It sounds like you still have a lot of work to do on your data model. No
matter how you slice it, 8 billion rows/fields/whatever is still way too
much for any engine to search on a single server. If you have 8 billion of
anything, a heavily sharded SolrCloud cluster is probably warranted. Don't
plan ahead to put more than 100 million rows on a single node; plan on a
proof of concept implementation to determine that number.
When we in Solr land say "flattened" or "denormalized", we mean in an
intelligent, "smart", thoughtful sense, not a mindless, mechanical
flattening. It is an opportunity for you to reconsider your data models,
both old and new.
Maybe data modeling is beyond your skill set. If so, have a chat with your
boss and ask for some assistance, training, whatever.

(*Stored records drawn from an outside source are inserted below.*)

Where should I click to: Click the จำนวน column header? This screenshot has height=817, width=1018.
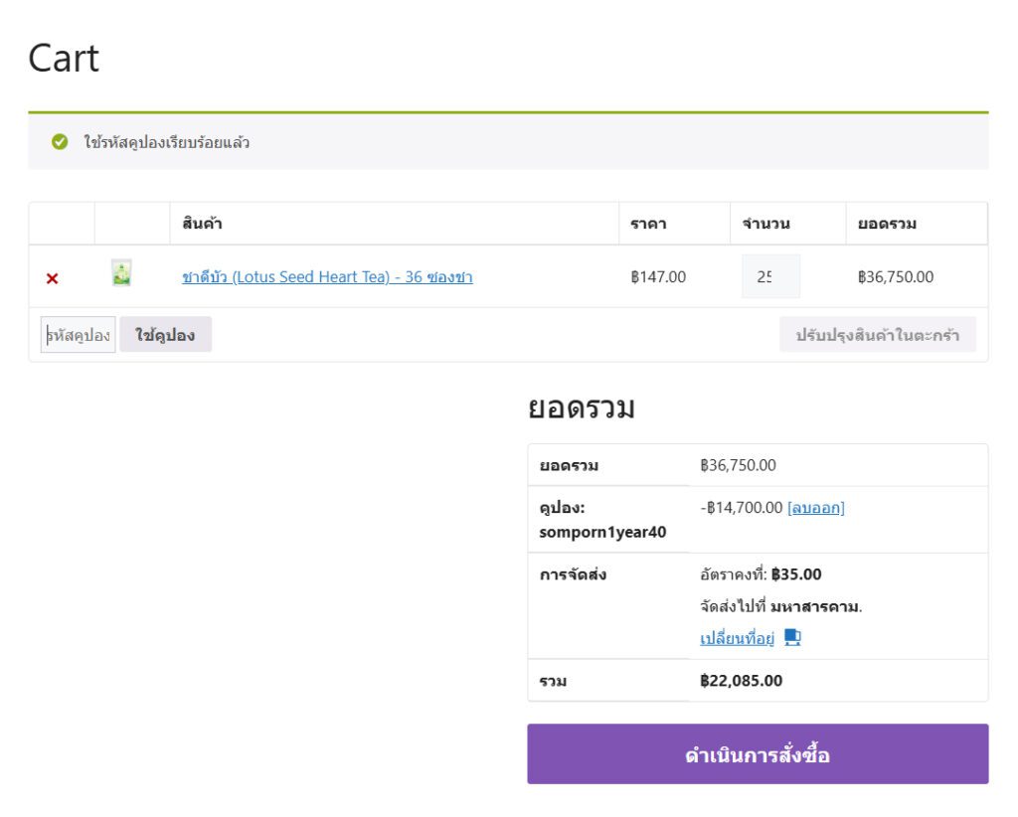(765, 224)
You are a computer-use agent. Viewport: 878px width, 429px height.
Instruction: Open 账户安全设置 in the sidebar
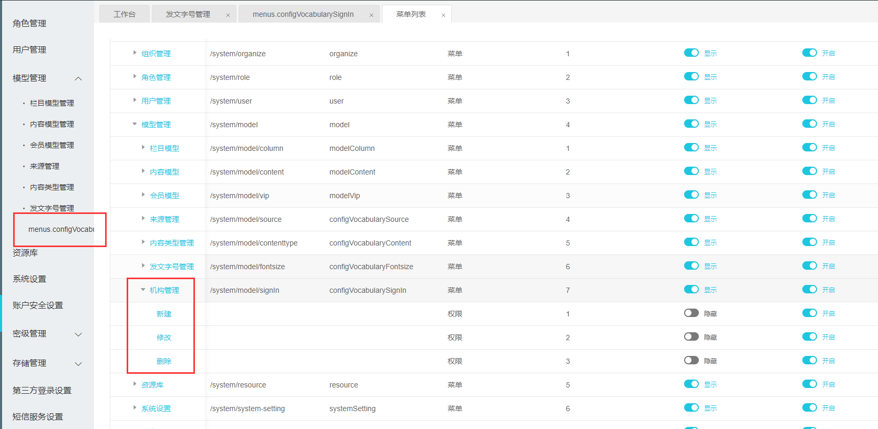tap(38, 305)
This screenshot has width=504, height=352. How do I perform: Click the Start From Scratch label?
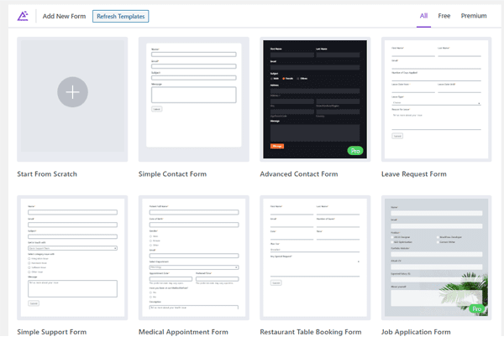coord(47,174)

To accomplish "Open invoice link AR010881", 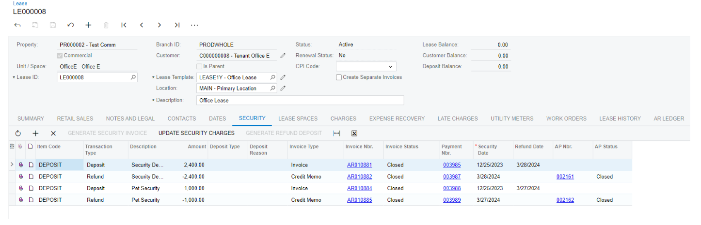I will click(x=360, y=165).
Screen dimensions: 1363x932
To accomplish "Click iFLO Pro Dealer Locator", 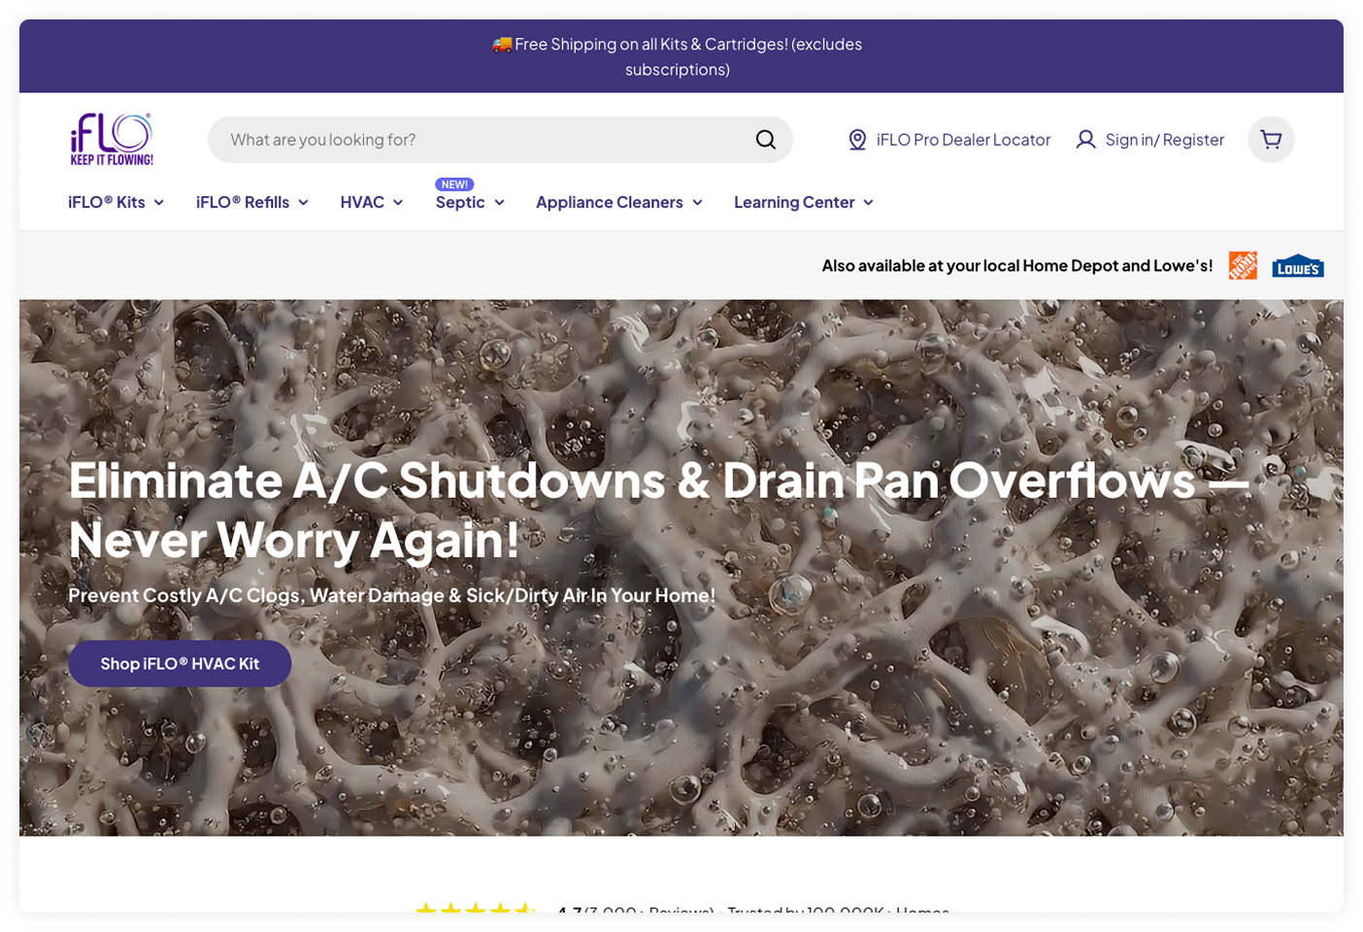I will click(x=963, y=139).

Actually, I am suspicious of your 8 billion number - change each of those
300's to realistic, average numbers. Each teacher teaches 300 courses?
Right. Each Student has 300 hobbies? If you say so, but...
Don't worry about schema.xml until you get your data model under control.
For an initial focus, try envisioning the use cases for user queries. That
will guide you in thinking about how the data would need to be organized to
satisfy those user queries.
-- Jack Krupansky
-----Original Message-----
From: Mysurf Mail
Sent: Tuesday, June 18, 2013 2:20 AM
To: solr-user@lucene.apache.org
Subject: Re: How to define my data in schema.xml
Thanks for your reply.
I have tried the simplest approach and it works absolutely fantastic.
Huge table - 0s to result.
two problems as I described earlier, and that is what I try to solve:
1. I create a flat table just for solar. This requires maintenance and
develop. Can I run solr over my regular tables?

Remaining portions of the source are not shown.